Around December 1733, ten years before he died, Carriedo offered to Manila’s authorities, which included representatives of the business sector, the sum of P10,000 to carry water by means of pipe to Manila. For reasons unknown, the city rejected Carriedo’s offer even amid Manila’s centuries long thirst for a safe and reliable water system. Undaunted by his beloved city’s rejection of his gift, Carriedo signed a will which stipulated 14 conditions related to his original offer. He explained that his life’s purpose was to “take part in a work that is acceptable to God” so that “great benefit will accrue to the poor.” Not even the short-sightedness of Manila authorities, not even death, could stop Carriedo from fulfilling his life’s mission.
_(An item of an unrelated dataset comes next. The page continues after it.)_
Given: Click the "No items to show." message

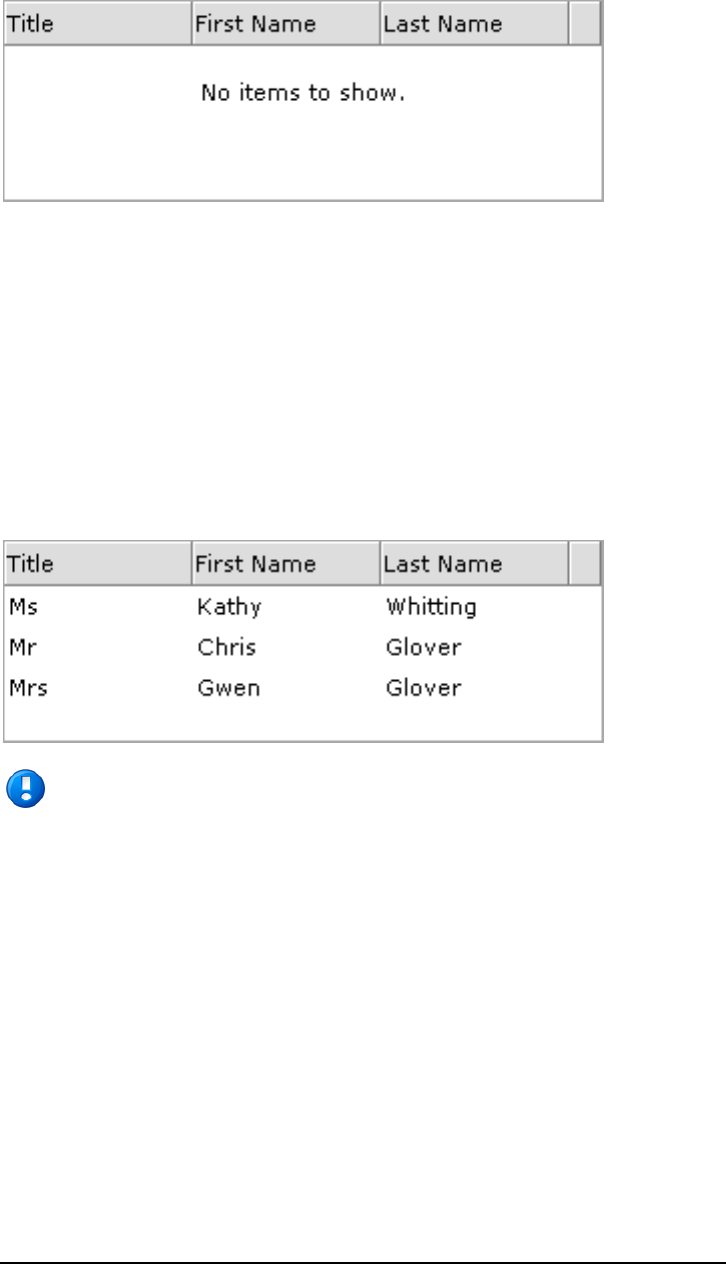Looking at the screenshot, I should (303, 94).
Eventually, Manila accepted Carriedo’s will, including the provision that the fund cannot be touched for any reason, not even for emergency purposes, except for what it was intended—water. Surprisingly, Carriedo’s fund survived Manila’s tumultuous history which included, among other things, the British occupation of Manila, earthquakes, cholera epidemics and even, bad debts. From 1743 to 1880, or a period of 137 years, Carriedo’s fund grew at an annual compound rate of 2.7 percent from about P10,000 pesos to a peak of P411,134, mainly from income earned from loans (30-percent average interest rate) and investments.
While the fund continued to grow, Manila took quite some time to actualize Carriedo’s mission. The project only gained momentum in 1868, with the appointment of Genaro Palacios y Guerra as project engineering consultant. On August 28, 1878, the birthday of King Alfonso XII, Archbishop Pedro Payo and Governor-General Fernando Primo de Rivera officiated the inauguration of the project’s construction phase, with the cornerstone laying held at Nagtahan, Sampaloc, Manila. Finally, on July 23, 1882, Manila celebrated the grand opening of the Carriedo fountain located in the rotunda of Nagtahan, Sampaloc, the main distribution point for Manila’s first ever water system. About 53 percent of the P668,000 spent for the Carriedo waterworks up to July 1883 came from Carriedo’s will of 1743, with the rest coming from a city-imposed 1-percent meat tax levied on every pound of animal slaughtered in Manila. On August 8, 1882, the City of Manila offered a requiem mass in honor of Francisco Carriedo whose one gift, one purpose, and one will, finally became a reality after 139 years.
Now, how many of the Philippines top 1-percent would be willing to leave 13 percent of their wealth to benefit the 99 percent of their chosen city? How many will be willing to gift their one city of choice, for one benevolent cause, and under one water-tight will? How many will be willing to bet that goodness will prevail, even if it takes 139 years or even more to realize their life’s mission?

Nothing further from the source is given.